3. D'autre part, aux termes de l'article 8 de la convention européenne de sauvegarde des droits de l'homme et des libertés fondamentales : " 1. Toute personne a droit au respect de sa vie privée et familiale () / 2. Il ne peut y avoir ingérence d'une autorité publique dans l'exercice de ce droit que pour autant que cette ingérence est prévue par la loi et qu'elle constitue une mesure qui, dans une société démocratique, est nécessaire à la sécurité nationale, à la sûreté publique, au bien-être économique du pays, à la défense de l'ordre et à la prévention des infractions pénales, à la protection de la santé ou de la morale ou à la protection des droits et libertés d'autrui ".

4. Si M. B C établit ses relations quasi-filiales avec son cousin, qui exerçait l'autorité parentale à son égard depuis son abandon par sa mère le 26 septembre 2022, et si l'intéressé démontre avoir poursuivi une scolarité honorable et faire l'objet de multiples acceptations en BTS, il est désormais majeur et ne démontre pas être dépourvu d'attaches en République démocratique du Congo, où il n'est pas plus démontré qu'il ne puisse poursuivre normalement ses études. Par suite, l'arrêté attaqué n'a pas porté une atteinte disproportionnée à son droit au respect de sa vie privée et familiale et n'a méconnu ni les dispositions, ni les stipulations précitées. Pour les mêmes raisons, cet arrêté n'est pas entaché d'une erreur manifeste dans l'appréciation de ses conséquences sur la situation personnelle de l'intéressé.

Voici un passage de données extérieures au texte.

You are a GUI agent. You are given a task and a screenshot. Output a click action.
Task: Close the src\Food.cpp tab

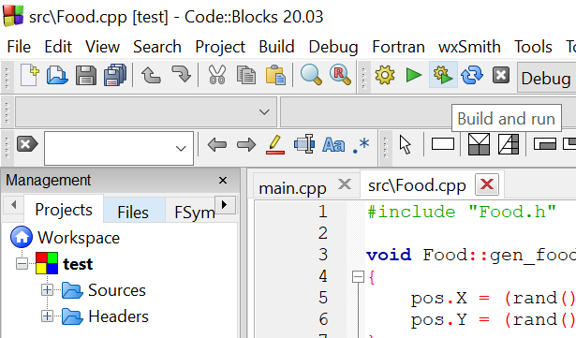click(487, 184)
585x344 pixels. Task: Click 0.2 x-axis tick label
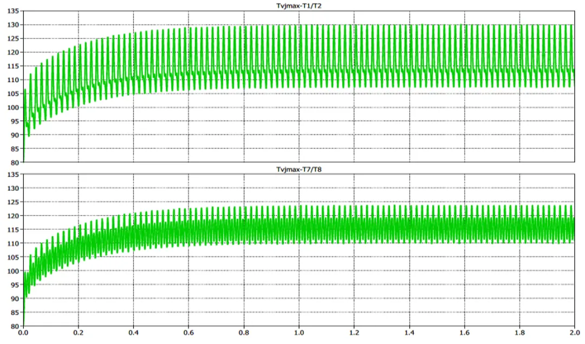click(x=79, y=333)
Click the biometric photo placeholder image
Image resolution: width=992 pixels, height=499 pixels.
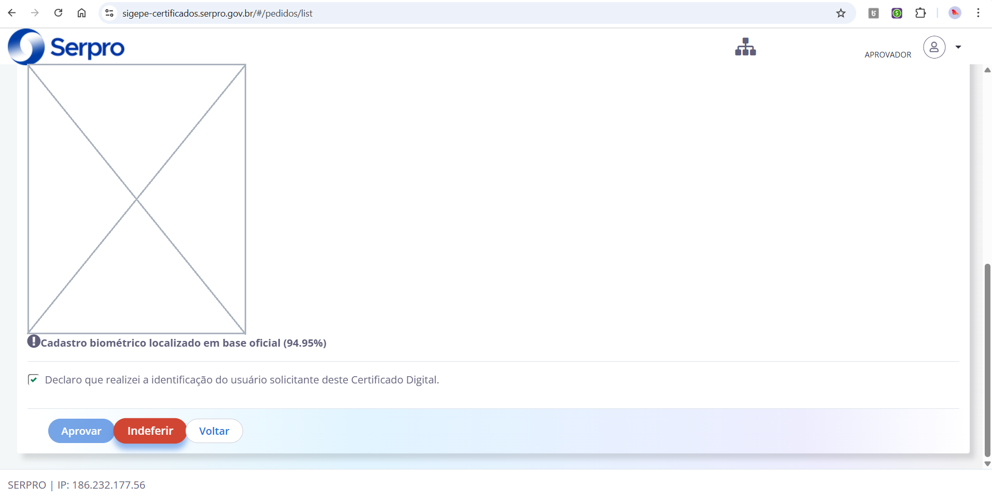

5. Enfin, le moyen tiré de la méconnaissance de l'article 3 de la convention européenne de sauvegarde des droits de l'homme et des libertés fondamentales n'est pas assorti des précisions nécessaires permettant d'en apprécier le bien-fondé.

6. Il résulte de ce qui précède que la requête de M. B C doit être rejetée, y compris ses conclusions aux fins d'injonction, ainsi que celles présentées sur le fondement des articles L. 761-1 du code de justice administrative et 37 de la loi du 10 juillet 1991.

D E C I D E :

Article 1er : La requête de M. B C est rejetée.

Article 2 : Le présent jugement sera notifié à M. A B C, à Me Nouvian et à la préfète de l'Oise

Délibéré après l'audience du 3 juillet 2024, à laquelle siégeaient :

- M. Thérain, président,

- Mme Rondepierre, première conseillère,

- M. Le Gars, conseiller.

Rendu public par mise à disposition au greffe le 30 septembre 2024.

Le président-rapporteur,

signé

S. Thérain

L'assesseur le plus ancien,

signé

A. Rondepierre

La greffière,

signé

S. Chatellain

La République mande et ordonne à la préfète de l'Oise en ce qui la concerne ou à tous commissaires de justice à ce requis en ce qui concerne les voies de droit commun contre les parties privées, de pourvoir à l'exécution du présent jugement.